**Excerpt provided:**
++++

Every PostgreSQL connection is a full OS process, not a lightweight thread — so connections are expensive, and pooling is how you survive real concurrency. This is one of the highest-leverage operational facts about Postgres, and "just raise max_connections" is the wrong answer interviewers are listening for.
Why connections are costly
Each connection forks a backend process with its own memory (work_mem allocations, catalog caches, ~several MB baseline). Hundreds of mostly-idle connections waste RAM, and the context-switching and lock contention of thousands of backends degrades throughput even when most are doing nothing. Postgres performs best with a relatively small number of active backends — often roughly (cores × 2) + effective spindles as a starting heuristic.
App servers, meanwhile, open far more connections than they keep busy: 50 app instances × a 20-connection local pool = 1000 connections, almost all idle at any instant.
What a pooler fixes
A pooler like PgBouncer sits between the app and Postgres, keeping a small set of real backend connections and multiplexing many client connections onto them. The app thinks it has 1000 connections; Postgres only ever sees, say, 40 busy ones.

++++

**Given entries:**

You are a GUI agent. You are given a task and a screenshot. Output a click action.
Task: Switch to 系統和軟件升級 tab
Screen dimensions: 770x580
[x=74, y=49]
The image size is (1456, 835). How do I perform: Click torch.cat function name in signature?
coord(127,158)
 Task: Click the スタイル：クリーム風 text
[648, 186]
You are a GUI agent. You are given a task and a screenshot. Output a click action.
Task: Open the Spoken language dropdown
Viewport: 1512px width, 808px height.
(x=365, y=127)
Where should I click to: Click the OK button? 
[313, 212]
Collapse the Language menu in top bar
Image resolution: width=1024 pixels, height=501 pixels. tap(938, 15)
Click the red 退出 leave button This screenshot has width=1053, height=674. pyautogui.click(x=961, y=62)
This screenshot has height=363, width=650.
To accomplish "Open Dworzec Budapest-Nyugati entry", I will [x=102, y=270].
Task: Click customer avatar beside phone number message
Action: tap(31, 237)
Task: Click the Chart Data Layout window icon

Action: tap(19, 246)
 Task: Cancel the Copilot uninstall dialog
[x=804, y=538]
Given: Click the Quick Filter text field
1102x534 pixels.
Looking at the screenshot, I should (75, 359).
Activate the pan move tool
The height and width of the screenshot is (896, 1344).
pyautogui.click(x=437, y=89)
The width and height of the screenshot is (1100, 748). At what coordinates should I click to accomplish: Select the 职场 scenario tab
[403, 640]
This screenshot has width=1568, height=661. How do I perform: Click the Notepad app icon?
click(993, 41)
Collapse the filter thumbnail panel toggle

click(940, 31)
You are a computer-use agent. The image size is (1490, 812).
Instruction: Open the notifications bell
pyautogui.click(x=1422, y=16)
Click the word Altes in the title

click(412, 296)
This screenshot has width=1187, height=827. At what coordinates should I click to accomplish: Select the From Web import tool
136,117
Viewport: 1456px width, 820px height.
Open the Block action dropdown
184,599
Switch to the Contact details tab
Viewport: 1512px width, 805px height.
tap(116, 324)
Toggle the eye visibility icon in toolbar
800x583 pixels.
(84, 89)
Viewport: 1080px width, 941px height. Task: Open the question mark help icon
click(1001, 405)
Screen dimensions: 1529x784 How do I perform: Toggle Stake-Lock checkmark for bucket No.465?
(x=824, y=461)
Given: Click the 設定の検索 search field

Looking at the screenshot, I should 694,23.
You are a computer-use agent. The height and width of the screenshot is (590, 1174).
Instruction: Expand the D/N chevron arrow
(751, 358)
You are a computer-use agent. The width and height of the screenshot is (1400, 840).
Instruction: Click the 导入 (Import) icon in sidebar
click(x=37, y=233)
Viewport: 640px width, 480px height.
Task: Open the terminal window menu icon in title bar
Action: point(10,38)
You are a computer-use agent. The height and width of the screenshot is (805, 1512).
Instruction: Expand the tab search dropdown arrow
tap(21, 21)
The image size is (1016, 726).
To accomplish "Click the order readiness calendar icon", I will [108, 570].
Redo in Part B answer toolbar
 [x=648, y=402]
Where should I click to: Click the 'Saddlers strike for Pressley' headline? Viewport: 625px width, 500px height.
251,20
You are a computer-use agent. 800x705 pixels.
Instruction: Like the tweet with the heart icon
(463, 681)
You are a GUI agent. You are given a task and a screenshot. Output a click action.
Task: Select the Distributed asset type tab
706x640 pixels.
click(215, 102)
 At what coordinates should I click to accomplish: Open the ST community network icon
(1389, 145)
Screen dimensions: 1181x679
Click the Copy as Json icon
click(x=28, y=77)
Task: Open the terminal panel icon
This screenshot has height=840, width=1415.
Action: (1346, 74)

++++

**Problems and tasks:**
(a) According to the PostgreSQL pooling text, how many connections do 50 app instances with a 20-connection local pool each open?
(b) In one to three sentences, explain why the PostgreSQL pooling text says connections are costly.
(c) Please extend the PostgreSQL pooling text from where it stops.

**Outputs by task:**
(a) 1000 connections, almost all of them idle at any instant.

(b) Each connection forks a full backend process with its own memory, such as work_mem allocations and catalog caches, so hundreds of mostly idle connections waste RAM. With thousands of backends, context switching and lock contention also degrade throughput even when most of them are doing nothing.

(c)
PgBouncer pooling modes
session — a server connection is assigned to a client for the entire client session (until disconnect). Safest and fully compatible, but barely better than no pooling for idle-heavy apps.
transaction — a server connection is held only for the duration of a transaction, then returned to the pool. This is the sweet spot for most web apps and gives the biggest concurrency win. Caveat: features tied to a session break — SET/session GUCs, advisory session locks, prepared statements (without care), LISTEN/NOTIFY, and WITH HOLD cursors.
statement — connection returned after every single statement; forbids multi-statement transactions entirely. Rare, for specialized read workloads.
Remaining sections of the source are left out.